Jasharaj, SBASK: Temo che l'anno 2022 di scioperi sarà ripetuto

Il presidente SBASK, Nundman Jasharaj, ha detto che non hanno molto in attesa dal governo di Kurti per le richieste di essere presentate al primo maggio. In un'intervista con il giornale Blic, dice che questo governo ha installato una pratica sbagliata dei sindacati e che gli attacchi non si sono fermati dopo lo sciopero [...]

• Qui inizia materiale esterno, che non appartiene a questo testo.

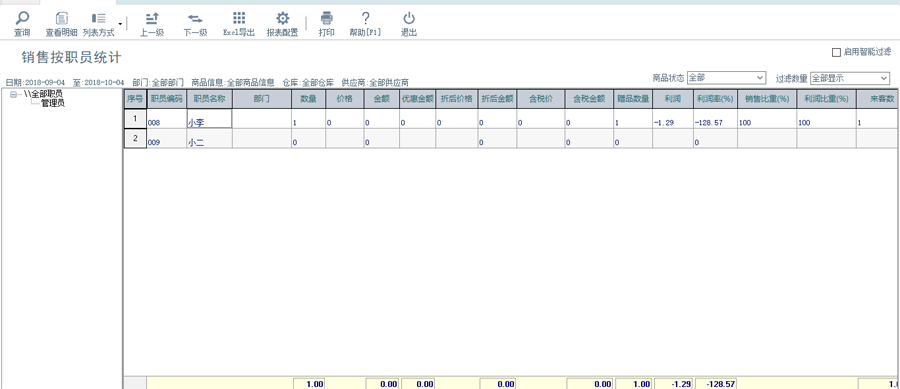The image size is (900, 389).
Task: Select row 2 employee 小二 cell
Action: click(x=209, y=138)
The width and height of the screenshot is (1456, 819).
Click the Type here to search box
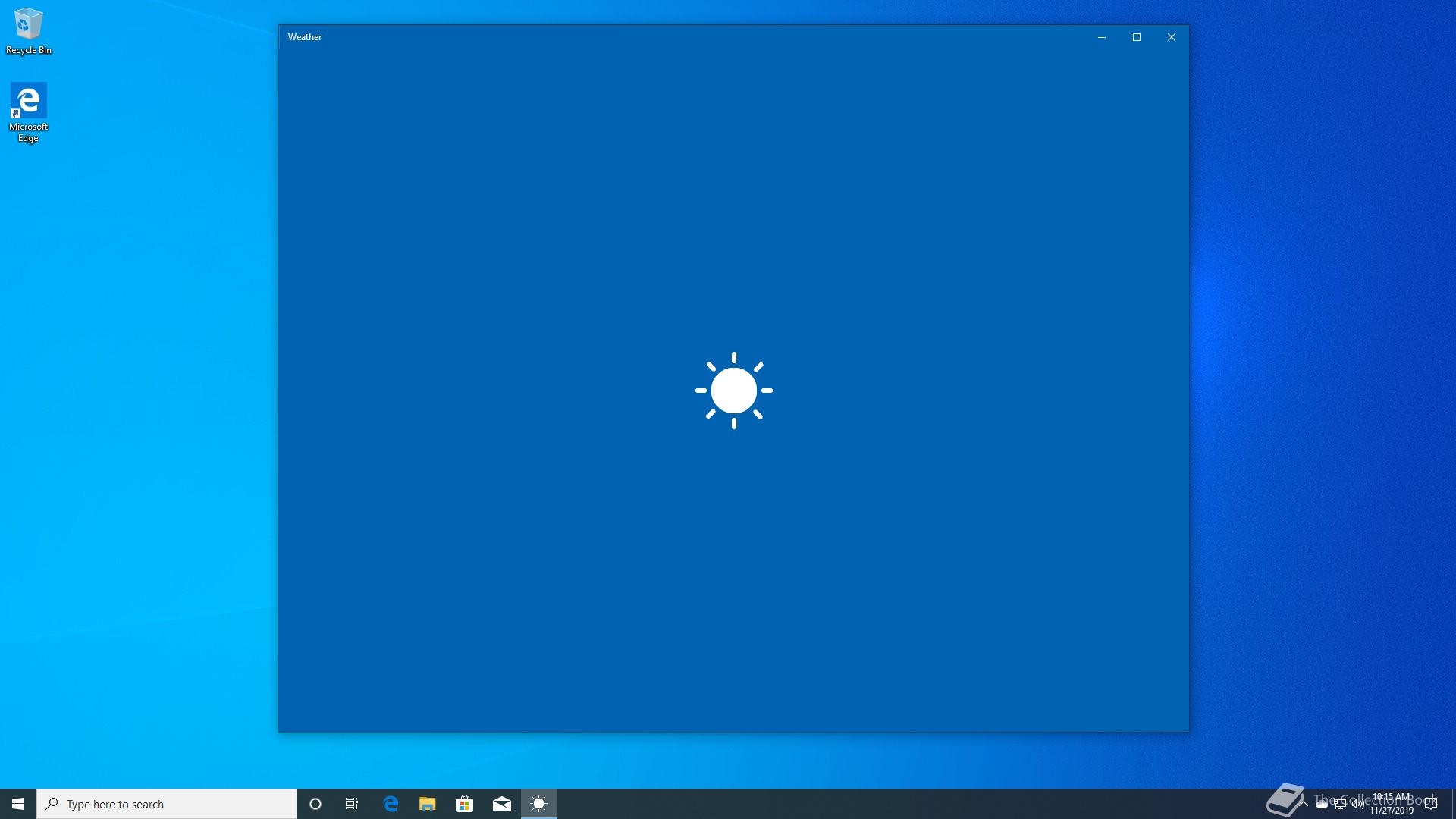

In un'intervista per il giornale Blic, dice che questo governo ha installato una pratica sbagliata dei sindacati e che gli attacchi non si sono fermati dal 2022 sciopero e che è stato desideroso di chiudere i sindacati.
Se siamo basati sulla pratica in questo momento non ci aspettiamo molto, perché il governo Kurti ha installato una pratica sindacale sbagliata, contro il dialogo, non solo per noi, e per gli altri, e chiunque alza la voce per dire una parola diversa, la vedono come un avversario. Ciò è accaduto ai sindacati, dal momento che lo sciopero del 2022 non ha fermato gli attacchi e le tendenze per chiudere i sindacati del tutto, dice.
Jasharaj menziona il ministro Murati, che ha cercato di farlo attraverso il fatto che tutti i membri del sindacato devono registrarsi in e-Kosovo.
Il “here in primo luogo ha assistito al ministro del male, eliminando l'intera appartenenza a tutti i sindacati e presentando la condizione che chi vuole essere un membro del sindacato deve registrarsi sulla piattaforma di <-Kosovo, che per il mondo civilizzato è stato valutato come una tendenza che i sindacati sono di lavoratori o di governo, come il governo gestisce la piattaforma e tutte le cose, il movimento all'interno dei sindacati sa, ma non sappiamo, e purtroppo,
Il leader SBASK dice che si aspettano che la loro voce venga ascoltata in questa protesta, mentre annullando le paure di ripetere le situazioni di sciopero del 2022 fino a quando non chiede al governo e al ministro Nagavci di non permetterlo.
“Ci aspettiamo che questa protesta sia modesta, ma ci aspettiamo che abbia la voce, e il governo lo capirà e si appelli a impegnarsi perché non sa allora quali saranno le richieste della nostra appartenenza e di altri sindacati, e temo che ci stia accadendo nell'anno 2022, dove abbiamo iniziato con piccole proteste e poi è diventato massiccio dove il 20 maggio è stato protestare con 18mila persone che non hanno colpito il governo. Spero che la signora Nagavci e gli altri non permettano questo e hanno un solo compito facile farlo, dare spazio al dialogo, sedersi e dire loro le loro preoccupazioni, dice.